Friday, May 08, 2009

NY Fed Chairman Stephen Friedman's "Insider-Type" Trading

From reading Simon Johnson's BaselineScenario blog today it looks like Goldman Sachs' man at the NY Federal Reserve may be guilty of an offense that sent Martha Stewart (among others) to jail. Will he get away with it?:
The idea of a stress test, of course, is to see what goes wrong under pressure. We do this for banks with hypothetical scenarios, but when you go to see the cardiologist you need to step on a treadmill and actually get your heart rate up. The stress test for bankers is very relevant for thinking about our future financial system in three ways:

1.We are now seeing how they behaved during a boom, both in terms of compensation system and insider-type transactions.
2.We can see what happened during a crash and attempted recovery; part of which is about massive taxpayer provided subsidies (do the bankers even have the manners to say thank you?) and much of which is about tilting the playing field towards pre-provision earnings (for which Jan Hatzius of Goldman has the most eloquent exposition).
3.Most interesting, of course, is how bankers think. They regard themselves as entitled to outsized compensation that encourages excessive risk taking. They think that insider trading rules apply to other people. And they are convinced that only they – and their friends – are capable of running government in boom or bust (or in ways that boom leads to bust, at which time you buy low and then recover through large implicit support from the government.)

Really what we have seen over the past two years (a great Freudian slip from the Comptroller of the Currency on NPR last night) is a stress test of our bankers. If you think they basically did fine, then we can go about our business with essentially the same financial system that has developed in the last couple of decades.
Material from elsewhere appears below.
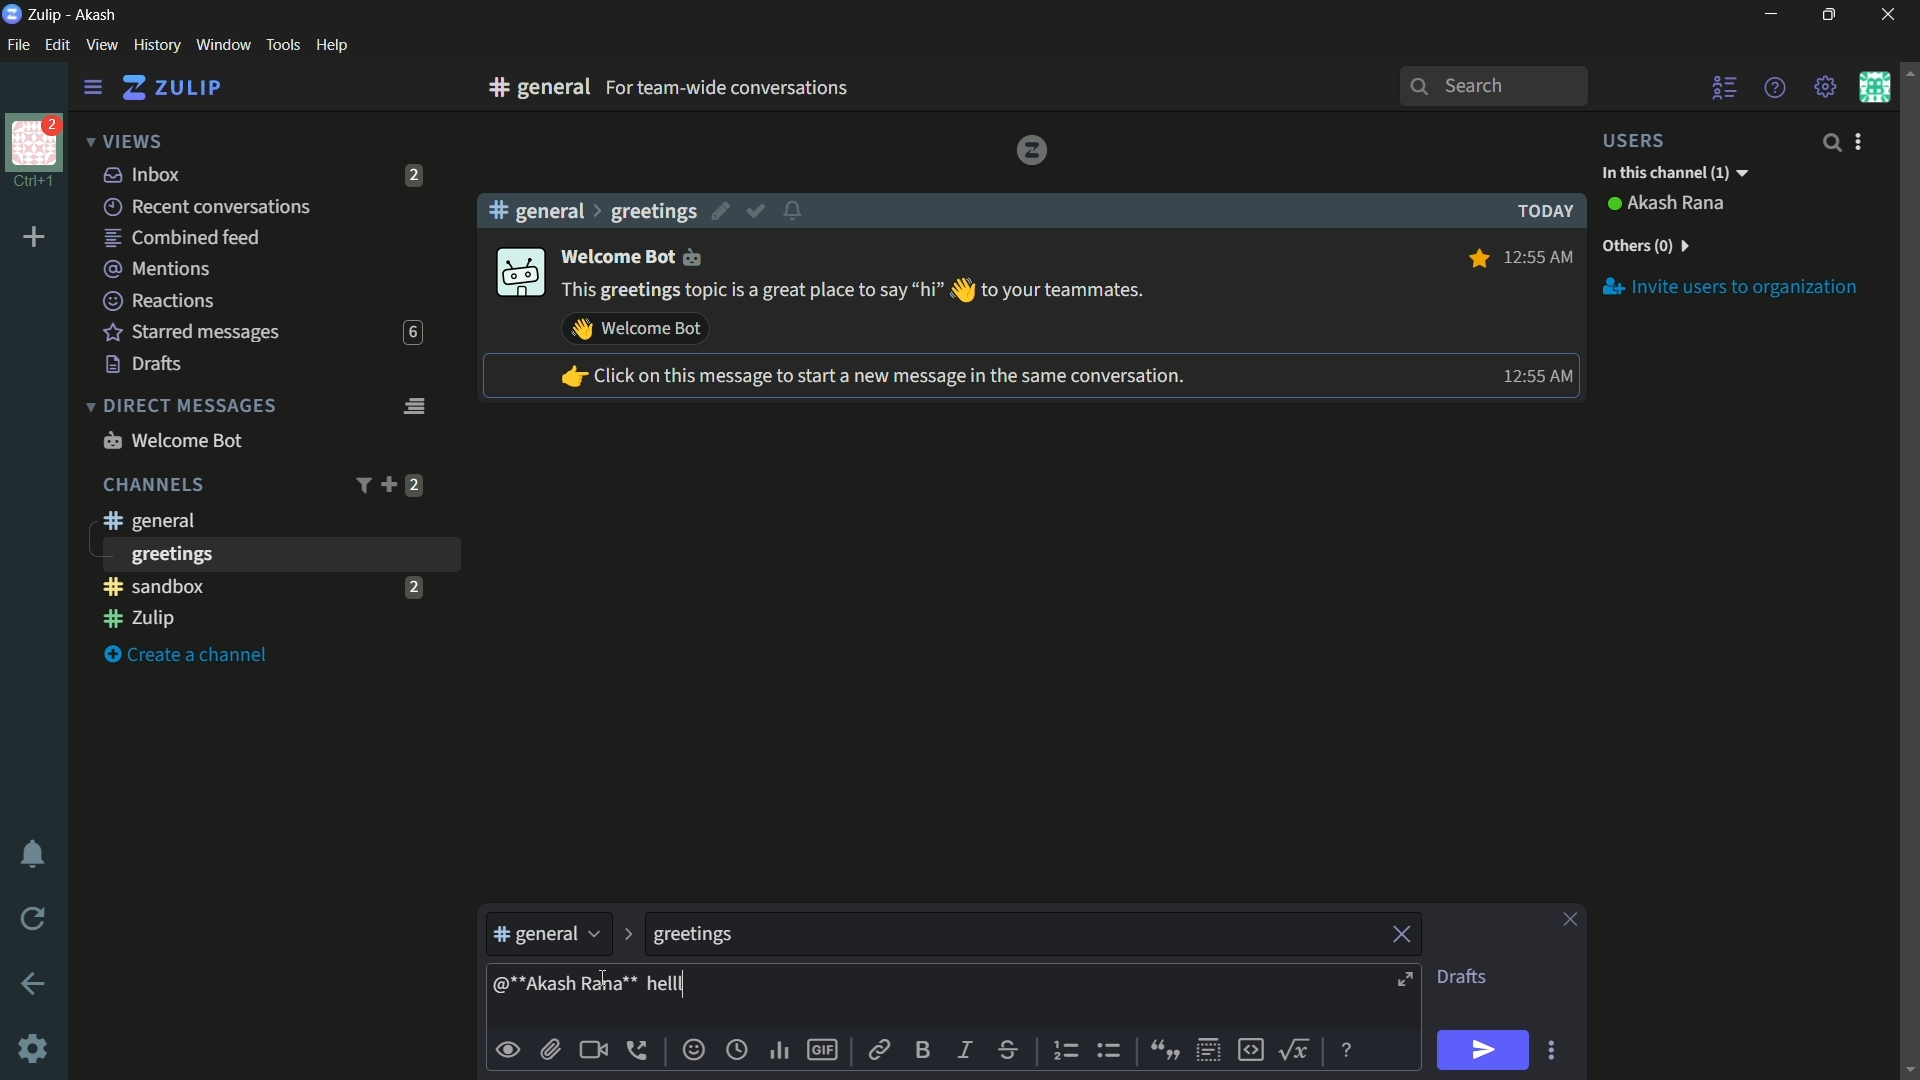 Image resolution: width=1920 pixels, height=1080 pixels. I want to click on mark as resolved, so click(758, 212).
If you have concerns about how they behaved and the potential consequences of such behavior down the road, then we need to talk further. The banks passed their stress tests, in part because these were designed by bankers and people friendly to bankers (we could also think about how our regulators have done over the past two years). But are the bankers passing their stress tests?
Also this tidbit, from today's Wall Street Journal profile:
Mr. Friedman preferred to keep a lower profile than Mr. Rubin, leading some analysts to refer to him as Goldman's "Mr. Inside."